- Work task -
Output the data once more, exactly as given.

- Supplied records -
--------
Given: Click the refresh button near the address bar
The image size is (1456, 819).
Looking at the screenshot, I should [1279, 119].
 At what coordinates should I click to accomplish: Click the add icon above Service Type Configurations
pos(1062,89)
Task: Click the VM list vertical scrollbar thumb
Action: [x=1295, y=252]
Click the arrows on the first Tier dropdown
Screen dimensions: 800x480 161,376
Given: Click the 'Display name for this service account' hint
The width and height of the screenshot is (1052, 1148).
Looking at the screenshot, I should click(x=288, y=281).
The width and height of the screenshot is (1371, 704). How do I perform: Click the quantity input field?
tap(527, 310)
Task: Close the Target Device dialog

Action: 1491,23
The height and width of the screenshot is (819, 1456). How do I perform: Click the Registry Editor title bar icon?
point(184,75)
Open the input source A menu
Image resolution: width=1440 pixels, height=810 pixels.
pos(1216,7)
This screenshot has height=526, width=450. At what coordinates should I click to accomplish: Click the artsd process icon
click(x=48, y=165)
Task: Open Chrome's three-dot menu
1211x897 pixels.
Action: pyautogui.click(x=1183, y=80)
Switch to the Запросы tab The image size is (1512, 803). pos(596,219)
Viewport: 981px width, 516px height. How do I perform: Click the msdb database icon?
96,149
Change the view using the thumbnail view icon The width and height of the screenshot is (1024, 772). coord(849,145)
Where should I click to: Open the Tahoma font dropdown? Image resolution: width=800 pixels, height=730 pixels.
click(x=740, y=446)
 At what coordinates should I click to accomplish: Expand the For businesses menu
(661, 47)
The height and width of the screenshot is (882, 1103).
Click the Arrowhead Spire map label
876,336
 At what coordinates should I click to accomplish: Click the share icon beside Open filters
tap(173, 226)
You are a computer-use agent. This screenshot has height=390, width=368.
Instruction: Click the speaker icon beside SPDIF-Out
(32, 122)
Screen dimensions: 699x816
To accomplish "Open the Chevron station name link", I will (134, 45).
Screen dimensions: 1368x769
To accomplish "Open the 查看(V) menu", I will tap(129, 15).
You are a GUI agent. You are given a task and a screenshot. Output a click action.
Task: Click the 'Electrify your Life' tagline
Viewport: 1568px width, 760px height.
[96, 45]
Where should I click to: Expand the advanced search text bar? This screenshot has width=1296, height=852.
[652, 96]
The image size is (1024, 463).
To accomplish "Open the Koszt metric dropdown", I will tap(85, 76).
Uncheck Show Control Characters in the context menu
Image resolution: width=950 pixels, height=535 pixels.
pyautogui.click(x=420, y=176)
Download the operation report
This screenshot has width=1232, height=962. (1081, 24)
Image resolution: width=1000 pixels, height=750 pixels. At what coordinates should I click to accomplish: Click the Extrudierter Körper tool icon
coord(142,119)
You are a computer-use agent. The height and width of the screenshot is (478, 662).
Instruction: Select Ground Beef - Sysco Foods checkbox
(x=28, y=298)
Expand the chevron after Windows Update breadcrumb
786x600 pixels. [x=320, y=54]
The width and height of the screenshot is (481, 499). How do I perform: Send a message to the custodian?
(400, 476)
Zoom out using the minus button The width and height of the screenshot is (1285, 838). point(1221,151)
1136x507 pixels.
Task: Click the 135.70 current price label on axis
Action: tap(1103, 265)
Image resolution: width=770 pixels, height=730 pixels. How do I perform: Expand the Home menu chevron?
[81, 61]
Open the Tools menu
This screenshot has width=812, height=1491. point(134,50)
--------
- Response to the task -
Given: Click the refresh button near the address bar
The image size is (1456, 819).
Looking at the screenshot, I should [1279, 119].
 At what coordinates should I click to accomplish: Click the add icon above Service Type Configurations
pos(1062,89)
Task: Click the VM list vertical scrollbar thumb
Action: [x=1295, y=252]
Click the arrows on the first Tier dropdown
Screen dimensions: 800x480 161,376
Given: Click the 'Display name for this service account' hint
The width and height of the screenshot is (1052, 1148).
Looking at the screenshot, I should click(x=288, y=281).
The width and height of the screenshot is (1371, 704). How do I perform: Click the quantity input field?
tap(527, 310)
Task: Close the Target Device dialog

Action: 1491,23
The height and width of the screenshot is (819, 1456). How do I perform: Click the Registry Editor title bar icon?
point(184,75)
Open the input source A menu
Image resolution: width=1440 pixels, height=810 pixels.
pos(1216,7)
This screenshot has height=526, width=450. At what coordinates should I click to accomplish: Click the artsd process icon
click(x=48, y=165)
Task: Open Chrome's three-dot menu
1211x897 pixels.
Action: pyautogui.click(x=1183, y=80)
Switch to the Запросы tab The image size is (1512, 803). pos(596,219)
Viewport: 981px width, 516px height. How do I perform: Click the msdb database icon?
96,149
Change the view using the thumbnail view icon The width and height of the screenshot is (1024, 772). coord(849,145)
Where should I click to: Open the Tahoma font dropdown? Image resolution: width=800 pixels, height=730 pixels.
click(x=740, y=446)
 At what coordinates should I click to accomplish: Expand the For businesses menu
(661, 47)
The height and width of the screenshot is (882, 1103).
Click the Arrowhead Spire map label
876,336
 At what coordinates should I click to accomplish: Click the share icon beside Open filters
tap(173, 226)
You are a computer-use agent. This screenshot has height=390, width=368.
Instruction: Click the speaker icon beside SPDIF-Out
(32, 122)
Screen dimensions: 699x816
To accomplish "Open the Chevron station name link", I will (134, 45).
Screen dimensions: 1368x769
To accomplish "Open the 查看(V) menu", I will tap(129, 15).
You are a GUI agent. You are given a task and a screenshot. Output a click action.
Task: Click the 'Electrify your Life' tagline
Viewport: 1568px width, 760px height.
[96, 45]
Where should I click to: Expand the advanced search text bar? This screenshot has width=1296, height=852.
[652, 96]
The image size is (1024, 463).
To accomplish "Open the Koszt metric dropdown", I will tap(85, 76).
Uncheck Show Control Characters in the context menu
Image resolution: width=950 pixels, height=535 pixels.
pyautogui.click(x=420, y=176)
Download the operation report
This screenshot has width=1232, height=962. (1081, 24)
Image resolution: width=1000 pixels, height=750 pixels. At what coordinates should I click to accomplish: Click the Extrudierter Körper tool icon
coord(142,119)
You are a computer-use agent. The height and width of the screenshot is (478, 662).
Instruction: Select Ground Beef - Sysco Foods checkbox
(x=28, y=298)
Expand the chevron after Windows Update breadcrumb
786x600 pixels. [x=320, y=54]
The width and height of the screenshot is (481, 499). How do I perform: Send a message to the custodian?
(400, 476)
Zoom out using the minus button The width and height of the screenshot is (1285, 838). point(1221,151)
1136x507 pixels.
Task: Click the 135.70 current price label on axis
Action: tap(1103, 265)
Image resolution: width=770 pixels, height=730 pixels. How do I perform: Expand the Home menu chevron?
[81, 61]
Open the Tools menu
This screenshot has width=812, height=1491. point(134,50)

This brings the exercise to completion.